■ **Problems to work on**
1. Rewrite the forum discussion between "comment by Erfeyah" and "there are any)", inclusive, replacing "misconceptions" with "mistakes".
2. Name every website or online platform that the first two paragraphs of the forum discussion mention.

■ **Text section**
-=-=-=-=-
LW, running on the same Reddit fork it's on today, used to be a functional community with a canon. Then... well, then what? Interesting content moved offsite, probably because 1) people get less nervous about posting to Tumblr or Twitter than posting an article to LW 2) LW has content restrictions that elsewhere doesn't. So people stopped paying attention to the site, so the community fragmented, the barrier to entry was lowered, and now the public face of rationalists is Weird Sun Twitter and Russian MRAs from 4chan who spend their days telling people to kill themselves on Tumblr. Oops!

(And SSC, which is a more active community than LW despite running on even worse software.)

comment by Erfeyah · 2016-12-16T15:32:12.445Z · score: 1 (1 votes) · LW(p) · GW(p)

(This is my first post so please kindly point me to my misconceptions if there are any)

This is seeking a technological solution to a social problem.

It is still strange to me that people say this as if it were a criticism.

It is not that strange when dealing with technological solutions to problems that we haven't yet understood. You define your goal as creating a "commons of knowledge”. Consider a few points:

[1] There seems to be a confusion between information and knowledge. I know that the LW community is attempting to provide a rational methodology towards knowledge but I have not seen this been done in any way that is substantially different. It is discussion as always with more commitment towards rationality (which is great!).
-=-=-=-=-
■ **Data shown**
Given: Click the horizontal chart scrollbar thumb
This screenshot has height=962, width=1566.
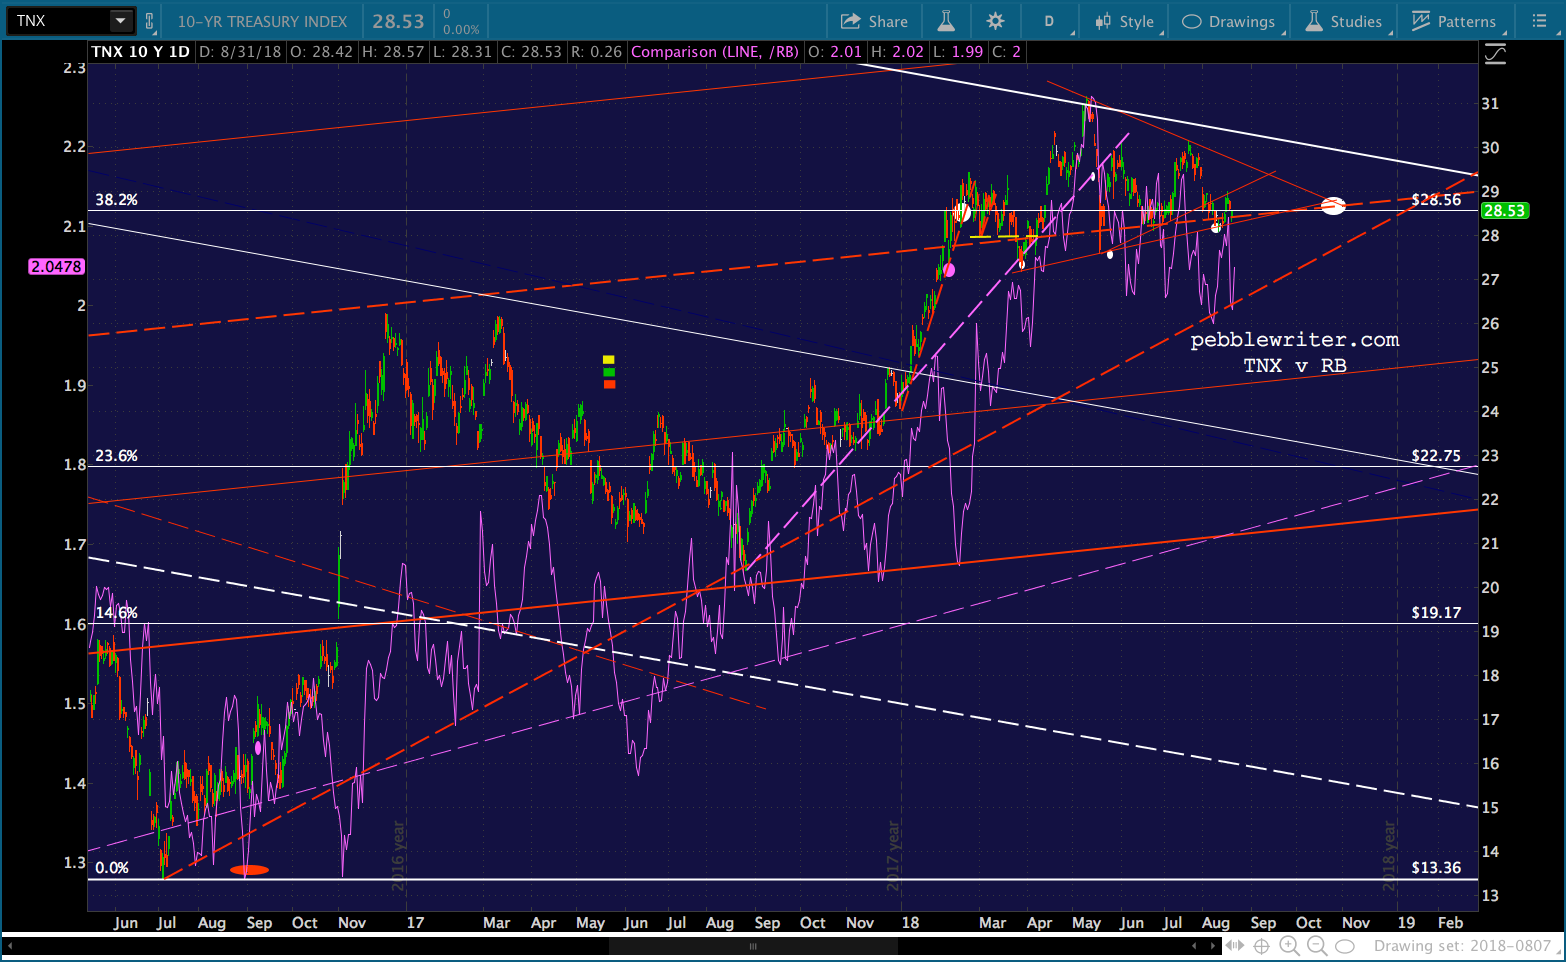Looking at the screenshot, I should [x=752, y=946].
-=-=-=-=-
■ **Worked answers**
1.
comment by Erfeyah · 2016-12-16T15:32:12.445Z · score: 1 (1 votes) · LW(p) · GW(p)

(This is my first post so please kindly point me to my mistakes if there are any)

2. LW, Reddit, Tumblr, Twitter, 4chan, SSC